EXERCISE DESCRIPTION – Could you restate every record below word for word?

··· EXERCISE MATERIALS ···

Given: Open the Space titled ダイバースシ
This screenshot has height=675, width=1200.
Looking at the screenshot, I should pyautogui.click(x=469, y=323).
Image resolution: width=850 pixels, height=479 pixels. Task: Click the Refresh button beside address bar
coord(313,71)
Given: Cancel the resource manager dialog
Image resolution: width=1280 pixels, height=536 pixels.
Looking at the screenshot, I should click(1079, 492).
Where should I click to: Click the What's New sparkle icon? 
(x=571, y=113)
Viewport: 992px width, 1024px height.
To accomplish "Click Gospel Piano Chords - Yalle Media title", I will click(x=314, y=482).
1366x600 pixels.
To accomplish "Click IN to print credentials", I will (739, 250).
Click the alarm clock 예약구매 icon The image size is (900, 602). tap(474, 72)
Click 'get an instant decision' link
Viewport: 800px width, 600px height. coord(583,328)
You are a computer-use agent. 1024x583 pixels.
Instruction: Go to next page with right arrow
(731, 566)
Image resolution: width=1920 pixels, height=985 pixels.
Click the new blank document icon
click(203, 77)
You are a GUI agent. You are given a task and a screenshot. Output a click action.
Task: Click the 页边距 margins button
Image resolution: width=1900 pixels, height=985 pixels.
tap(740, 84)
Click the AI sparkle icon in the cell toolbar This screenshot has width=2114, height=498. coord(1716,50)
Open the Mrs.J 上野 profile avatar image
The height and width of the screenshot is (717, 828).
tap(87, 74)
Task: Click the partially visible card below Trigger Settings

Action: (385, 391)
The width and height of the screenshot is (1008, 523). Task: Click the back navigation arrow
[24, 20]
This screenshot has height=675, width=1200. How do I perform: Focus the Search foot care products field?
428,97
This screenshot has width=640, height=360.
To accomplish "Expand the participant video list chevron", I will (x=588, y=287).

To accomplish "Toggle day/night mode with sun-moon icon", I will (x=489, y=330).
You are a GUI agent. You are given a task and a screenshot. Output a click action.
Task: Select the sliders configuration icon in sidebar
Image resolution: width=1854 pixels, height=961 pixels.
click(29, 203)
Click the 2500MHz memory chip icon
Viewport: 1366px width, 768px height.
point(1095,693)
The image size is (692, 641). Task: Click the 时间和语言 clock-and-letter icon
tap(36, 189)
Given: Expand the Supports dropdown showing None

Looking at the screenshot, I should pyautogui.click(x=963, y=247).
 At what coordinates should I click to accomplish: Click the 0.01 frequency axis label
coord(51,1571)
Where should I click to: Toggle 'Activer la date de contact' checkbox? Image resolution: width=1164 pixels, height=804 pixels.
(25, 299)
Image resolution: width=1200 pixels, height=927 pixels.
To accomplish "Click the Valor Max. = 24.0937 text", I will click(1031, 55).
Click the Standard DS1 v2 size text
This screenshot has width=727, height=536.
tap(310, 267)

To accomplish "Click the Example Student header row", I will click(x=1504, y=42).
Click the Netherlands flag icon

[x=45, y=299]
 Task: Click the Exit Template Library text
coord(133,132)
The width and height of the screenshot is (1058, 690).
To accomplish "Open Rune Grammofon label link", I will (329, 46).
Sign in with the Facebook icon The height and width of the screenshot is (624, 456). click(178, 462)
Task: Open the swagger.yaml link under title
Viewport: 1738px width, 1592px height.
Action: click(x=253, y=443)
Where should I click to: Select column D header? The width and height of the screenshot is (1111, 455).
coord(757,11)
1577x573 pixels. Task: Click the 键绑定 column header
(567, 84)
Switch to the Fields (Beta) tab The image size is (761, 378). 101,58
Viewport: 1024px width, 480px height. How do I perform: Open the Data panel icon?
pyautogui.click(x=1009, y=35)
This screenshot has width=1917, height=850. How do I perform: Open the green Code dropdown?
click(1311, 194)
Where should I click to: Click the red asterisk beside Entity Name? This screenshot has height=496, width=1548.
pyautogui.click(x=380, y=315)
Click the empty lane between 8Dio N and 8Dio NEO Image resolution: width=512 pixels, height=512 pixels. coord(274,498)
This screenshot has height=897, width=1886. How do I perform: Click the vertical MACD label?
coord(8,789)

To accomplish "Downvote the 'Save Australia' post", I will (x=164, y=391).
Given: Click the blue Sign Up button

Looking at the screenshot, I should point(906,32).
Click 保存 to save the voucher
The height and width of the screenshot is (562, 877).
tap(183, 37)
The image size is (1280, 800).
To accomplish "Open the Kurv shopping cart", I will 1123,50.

···

THE COMPLETED TASK –
Given: Open the Space titled ダイバースシ
This screenshot has height=675, width=1200.
Looking at the screenshot, I should pyautogui.click(x=469, y=323).
Image resolution: width=850 pixels, height=479 pixels. Task: Click the Refresh button beside address bar
coord(313,71)
Given: Cancel the resource manager dialog
Image resolution: width=1280 pixels, height=536 pixels.
Looking at the screenshot, I should click(1079, 492).
Where should I click to: Click the What's New sparkle icon? 
(x=571, y=113)
Viewport: 992px width, 1024px height.
To accomplish "Click Gospel Piano Chords - Yalle Media title", I will click(x=314, y=482).
1366x600 pixels.
To accomplish "Click IN to print credentials", I will (739, 250).
Click the alarm clock 예약구매 icon The image size is (900, 602). tap(474, 72)
Click 'get an instant decision' link
Viewport: 800px width, 600px height. coord(583,328)
You are a computer-use agent. 1024x583 pixels.
Instruction: Go to next page with right arrow
(731, 566)
Image resolution: width=1920 pixels, height=985 pixels.
Click the new blank document icon
click(203, 77)
You are a GUI agent. You are given a task and a screenshot. Output a click action.
Task: Click the 页边距 margins button
Image resolution: width=1900 pixels, height=985 pixels.
tap(740, 84)
Click the AI sparkle icon in the cell toolbar This screenshot has width=2114, height=498. coord(1716,50)
Open the Mrs.J 上野 profile avatar image
The height and width of the screenshot is (717, 828).
tap(87, 74)
Task: Click the partially visible card below Trigger Settings

Action: (385, 391)
The width and height of the screenshot is (1008, 523). Task: Click the back navigation arrow
[24, 20]
This screenshot has height=675, width=1200. How do I perform: Focus the Search foot care products field?
428,97
This screenshot has width=640, height=360.
To accomplish "Expand the participant video list chevron", I will (x=588, y=287).

To accomplish "Toggle day/night mode with sun-moon icon", I will (x=489, y=330).
You are a GUI agent. You are given a task and a screenshot. Output a click action.
Task: Select the sliders configuration icon in sidebar
Image resolution: width=1854 pixels, height=961 pixels.
click(29, 203)
Click the 2500MHz memory chip icon
Viewport: 1366px width, 768px height.
point(1095,693)
The image size is (692, 641). Task: Click the 时间和语言 clock-and-letter icon
tap(36, 189)
Given: Expand the Supports dropdown showing None

Looking at the screenshot, I should pyautogui.click(x=963, y=247).
 At what coordinates should I click to accomplish: Click the 0.01 frequency axis label
coord(51,1571)
Where should I click to: Toggle 'Activer la date de contact' checkbox? Image resolution: width=1164 pixels, height=804 pixels.
(25, 299)
Image resolution: width=1200 pixels, height=927 pixels.
To accomplish "Click the Valor Max. = 24.0937 text", I will click(1031, 55).
Click the Standard DS1 v2 size text
This screenshot has width=727, height=536.
tap(310, 267)

To accomplish "Click the Example Student header row", I will click(x=1504, y=42).
Click the Netherlands flag icon

[x=45, y=299]
 Task: Click the Exit Template Library text
coord(133,132)
The width and height of the screenshot is (1058, 690).
To accomplish "Open Rune Grammofon label link", I will (329, 46).
Sign in with the Facebook icon The height and width of the screenshot is (624, 456). click(178, 462)
Task: Open the swagger.yaml link under title
Viewport: 1738px width, 1592px height.
Action: click(x=253, y=443)
Where should I click to: Select column D header? The width and height of the screenshot is (1111, 455).
coord(757,11)
1577x573 pixels. Task: Click the 键绑定 column header
(567, 84)
Switch to the Fields (Beta) tab The image size is (761, 378). 101,58
Viewport: 1024px width, 480px height. How do I perform: Open the Data panel icon?
pyautogui.click(x=1009, y=35)
This screenshot has width=1917, height=850. How do I perform: Open the green Code dropdown?
click(1311, 194)
Where should I click to: Click the red asterisk beside Entity Name? This screenshot has height=496, width=1548.
pyautogui.click(x=380, y=315)
Click the empty lane between 8Dio N and 8Dio NEO Image resolution: width=512 pixels, height=512 pixels. coord(274,498)
This screenshot has height=897, width=1886. How do I perform: Click the vertical MACD label?
coord(8,789)

To accomplish "Downvote the 'Save Australia' post", I will (x=164, y=391).
Given: Click the blue Sign Up button

Looking at the screenshot, I should point(906,32).
Click 保存 to save the voucher
The height and width of the screenshot is (562, 877).
tap(183, 37)
The image size is (1280, 800).
To accomplish "Open the Kurv shopping cart", I will 1123,50.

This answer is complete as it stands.